As an engineer, you were trained not to make blanket, undefendable statements. I am sure that if you worked for the City of Santa Cruz wastewater department and I said "Your city's effluent sucks" and "you are not in compliance with the Clean Water Act" with no supportable data because I was talking out of my ... (well, you know what I mean), you and the City's attorneys would be all over me.
In the meantime, I am researching the unsinkability of older Gradies.
My humble counterpoint
posted 03-14-2004 12:35 AM ET (US)
I sell Grady White foam for their boats. I can assure you that they do not sink. Quality people building quality boats. Shay
posted 03-14-2004 10:27 AM ET (US)
True...Gradys don't sink.
Known two that came way too close.
1. Aft trapped under dock on a rising tide. Water over the transom, sank so low, even after tide rose, both powerheads
pickled to death.
2. 24' Grady with plug out on a mooring. Didn't sink.

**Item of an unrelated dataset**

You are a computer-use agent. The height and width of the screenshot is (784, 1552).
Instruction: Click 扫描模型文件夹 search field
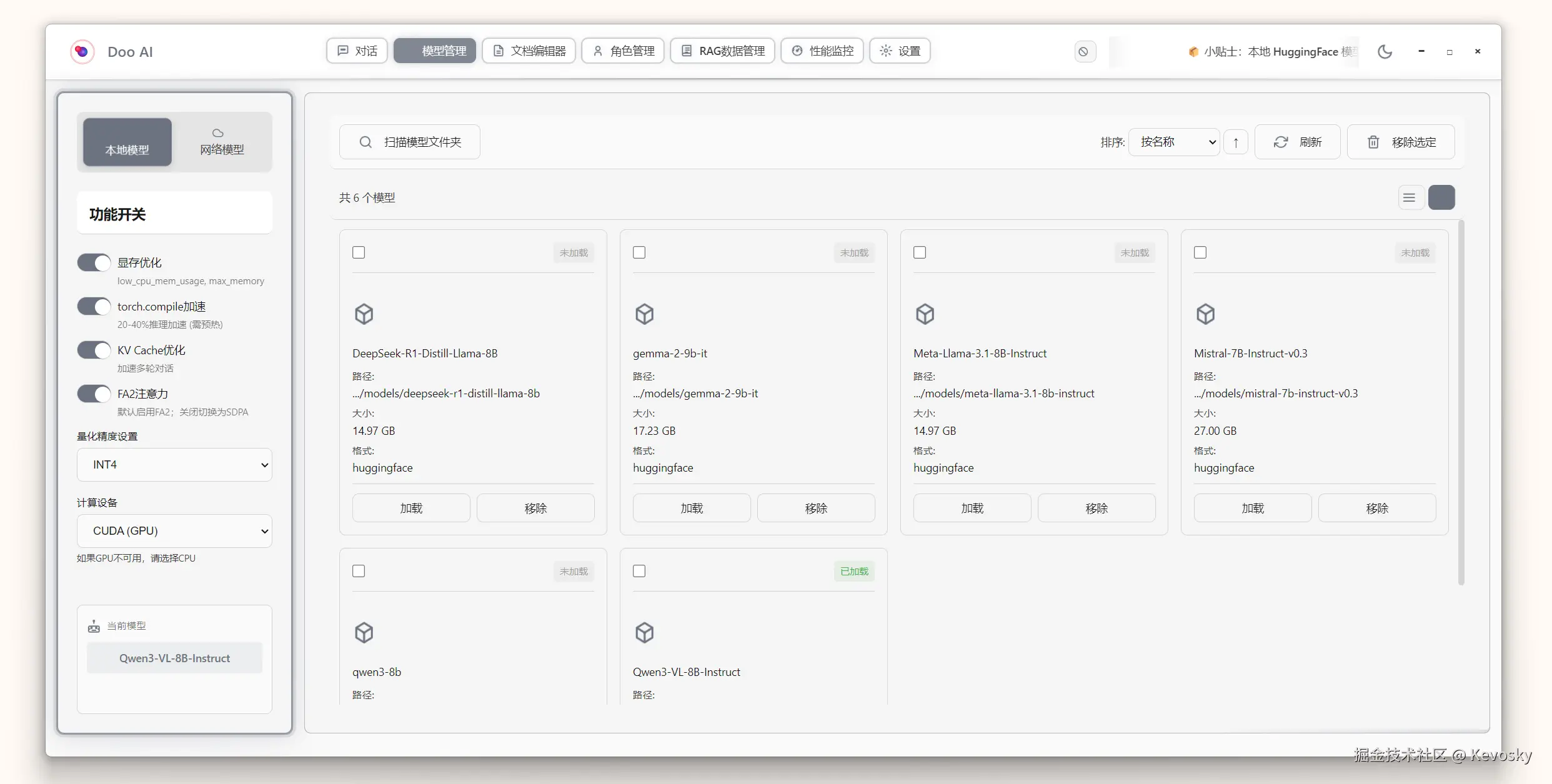click(x=410, y=142)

In the first instance, a Whaler may have had the same result. Once you're trapped under a dock....you're dead.
Second case...not even close. I can leave plugs out of my 25 BW all season long.....I don't...but I can.
No doubt about it, Grady's ARE a quality boat, built well, run/handle well, well designed and have very high resale value. But they are constructed very similar to every boat out there.....except Boston Whalers. They just DON'T have the same bouyancy. No body does. It just part of Whalers DNA.

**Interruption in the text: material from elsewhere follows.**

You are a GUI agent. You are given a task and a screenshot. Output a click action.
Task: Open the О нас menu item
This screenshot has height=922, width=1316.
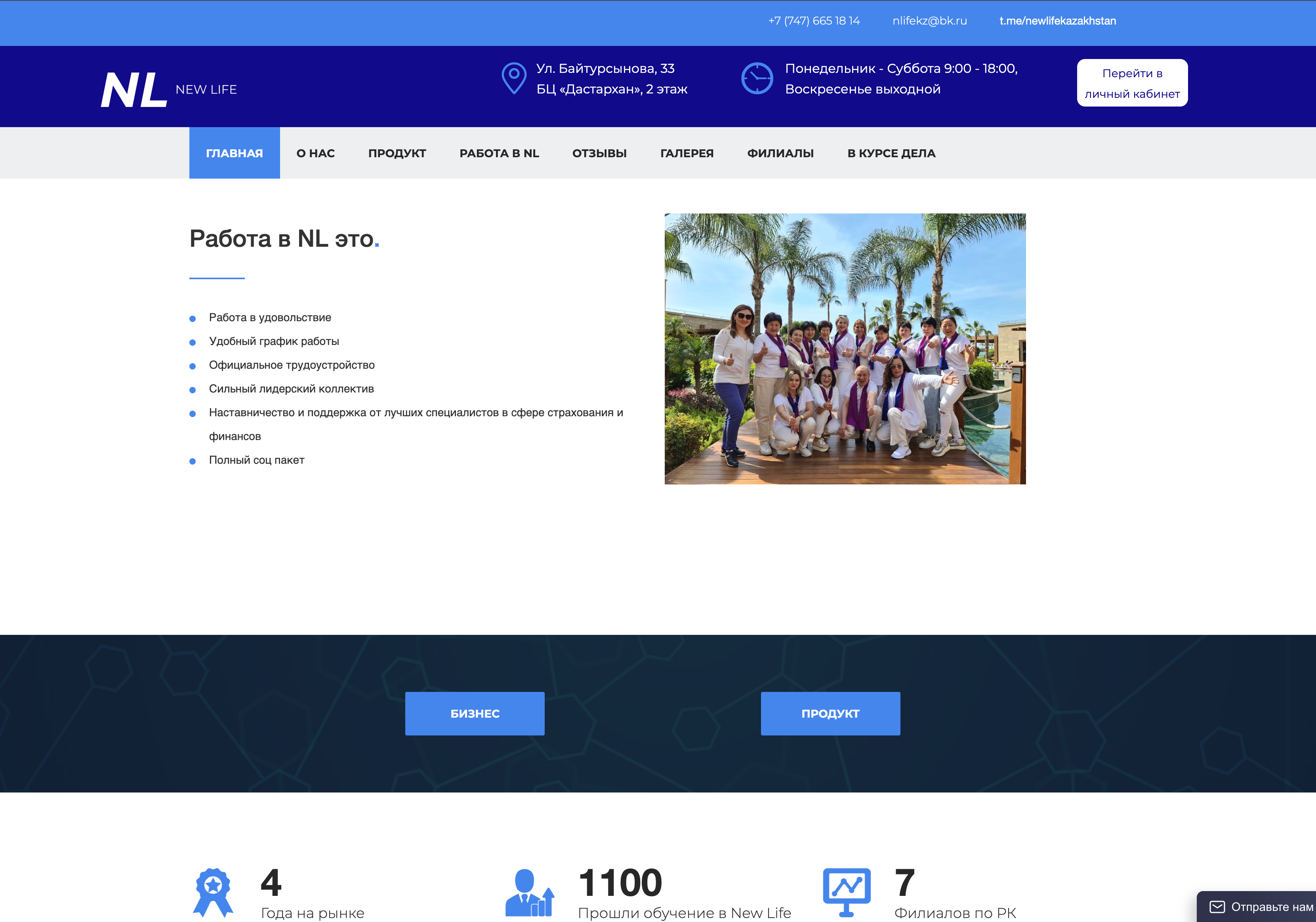click(x=315, y=153)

Both above incidences are true...both due to inexperienced skippers. Ever wonder why insurance rates keep on climbing?
posted 03-15-2004 04:33 AM ET (US)
Older Grady's have open bilges and will go right to the bottom. I know of at least two that have. The new Gradys have foam and offer "Level Flotation", however I don't think they will keep the powerhead above water when swamped. I stand corrected.

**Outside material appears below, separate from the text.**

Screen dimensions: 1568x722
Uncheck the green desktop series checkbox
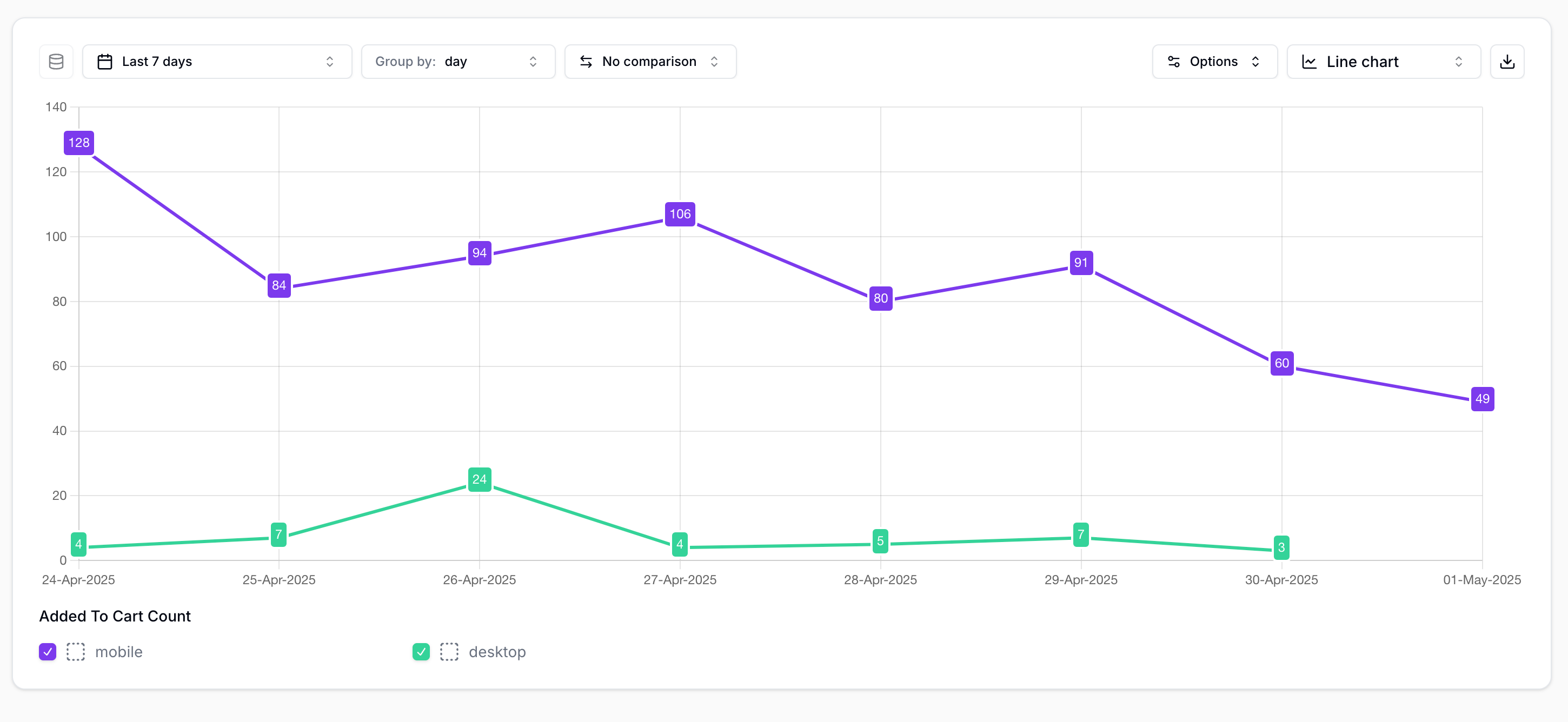421,651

posted 03-15-2004 04:37 AM ET (US)
posted 03-15-2004 05:34 AM ET (US)
Thanks to all who responded... I ended up buying a 190 Nantucket.
posted 03-15-2004 08:14 AM ET (US)
Congrats on the "Second Happiest Day of Your Life" ;-)
posted 03-15-2004 08:29 AM ET (US)
Just Kidding! You're going to love it! Be sure to join your local Boston Whaler club and check out the trip and rendezvous page here.
posted 03-15-2004 08:30 AM ET (US)
"Excellent choice sir" , (how come the waiter says that no matter what you order?).
Anyhoow Congrats on the beautiful boat. It truly is an excellent choice.
posted 03-15-2004 09:13 AM ET (US)
So, you went out looking for a Montauk or a 160 Dauntless (based on your other thread), and you ended up with a Nantucket. Funny how things like that can happen...
posted 03-15-2004 09:16 AM ET (US)
I say good job. I speak from experience as I was looking for a good 16' family boat, bought a 2003 Ventura, and traded her after the season was over. The old adage of buying 2' bigger than what you think you need rings true.